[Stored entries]
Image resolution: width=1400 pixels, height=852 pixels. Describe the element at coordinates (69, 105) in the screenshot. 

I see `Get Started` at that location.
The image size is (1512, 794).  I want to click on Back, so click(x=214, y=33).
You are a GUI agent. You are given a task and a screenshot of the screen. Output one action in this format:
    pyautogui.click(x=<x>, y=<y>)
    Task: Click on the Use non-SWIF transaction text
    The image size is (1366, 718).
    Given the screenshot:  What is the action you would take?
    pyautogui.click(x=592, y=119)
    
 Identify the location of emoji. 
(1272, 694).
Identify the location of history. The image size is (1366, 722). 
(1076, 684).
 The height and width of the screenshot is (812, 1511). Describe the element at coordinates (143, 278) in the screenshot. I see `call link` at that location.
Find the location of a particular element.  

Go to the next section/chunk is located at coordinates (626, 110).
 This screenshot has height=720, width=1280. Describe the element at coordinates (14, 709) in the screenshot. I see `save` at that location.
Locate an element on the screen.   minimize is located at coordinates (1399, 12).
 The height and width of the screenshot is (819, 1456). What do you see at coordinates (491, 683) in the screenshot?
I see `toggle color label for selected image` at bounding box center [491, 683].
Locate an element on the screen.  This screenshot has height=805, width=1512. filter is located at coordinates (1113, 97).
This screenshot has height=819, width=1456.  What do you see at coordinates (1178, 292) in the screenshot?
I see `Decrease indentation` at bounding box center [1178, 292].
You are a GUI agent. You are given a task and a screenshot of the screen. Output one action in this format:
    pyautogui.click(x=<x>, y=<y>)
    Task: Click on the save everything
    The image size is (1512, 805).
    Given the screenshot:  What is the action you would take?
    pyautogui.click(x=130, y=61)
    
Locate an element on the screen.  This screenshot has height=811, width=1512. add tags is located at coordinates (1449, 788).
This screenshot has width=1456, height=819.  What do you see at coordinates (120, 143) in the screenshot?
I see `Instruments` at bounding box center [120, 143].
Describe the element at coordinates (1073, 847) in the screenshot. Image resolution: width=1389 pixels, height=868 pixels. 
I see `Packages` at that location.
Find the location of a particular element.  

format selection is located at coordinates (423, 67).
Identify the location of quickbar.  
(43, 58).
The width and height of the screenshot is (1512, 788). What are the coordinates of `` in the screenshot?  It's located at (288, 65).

WORK TO DO:
Print every one of the lines above again, unchanged.

RESULT OF THE EXERCISE:
Image resolution: width=1400 pixels, height=852 pixels. Describe the element at coordinates (69, 105) in the screenshot. 

I see `Get Started` at that location.
The image size is (1512, 794).  I want to click on Back, so click(x=214, y=33).
You are a GUI agent. You are given a task and a screenshot of the screen. Output one action in this format:
    pyautogui.click(x=<x>, y=<y>)
    Task: Click on the Use non-SWIF transaction text
    The image size is (1366, 718).
    Given the screenshot:  What is the action you would take?
    pyautogui.click(x=592, y=119)
    
 Identify the location of emoji. 
(1272, 694).
Identify the location of history. The image size is (1366, 722). 
(1076, 684).
 The height and width of the screenshot is (812, 1511). Describe the element at coordinates (143, 278) in the screenshot. I see `call link` at that location.
Find the location of a particular element.  

Go to the next section/chunk is located at coordinates (626, 110).
 This screenshot has height=720, width=1280. Describe the element at coordinates (14, 709) in the screenshot. I see `save` at that location.
Locate an element on the screen.   minimize is located at coordinates (1399, 12).
 The height and width of the screenshot is (819, 1456). What do you see at coordinates (491, 683) in the screenshot?
I see `toggle color label for selected image` at bounding box center [491, 683].
Locate an element on the screen.  This screenshot has height=805, width=1512. filter is located at coordinates (1113, 97).
This screenshot has height=819, width=1456.  What do you see at coordinates (1178, 292) in the screenshot?
I see `Decrease indentation` at bounding box center [1178, 292].
You are a GUI agent. You are given a task and a screenshot of the screen. Output one action in this format:
    pyautogui.click(x=<x>, y=<y>)
    Task: Click on the save everything
    The image size is (1512, 805).
    Given the screenshot:  What is the action you would take?
    pyautogui.click(x=130, y=61)
    
Locate an element on the screen.  This screenshot has height=811, width=1512. add tags is located at coordinates (1449, 788).
This screenshot has width=1456, height=819.  What do you see at coordinates (120, 143) in the screenshot?
I see `Instruments` at bounding box center [120, 143].
Describe the element at coordinates (1073, 847) in the screenshot. Image resolution: width=1389 pixels, height=868 pixels. 
I see `Packages` at that location.
Find the location of a particular element.  

format selection is located at coordinates (423, 67).
Identify the location of quickbar.  
(43, 58).
The width and height of the screenshot is (1512, 788). What are the coordinates of `` in the screenshot?  It's located at (288, 65).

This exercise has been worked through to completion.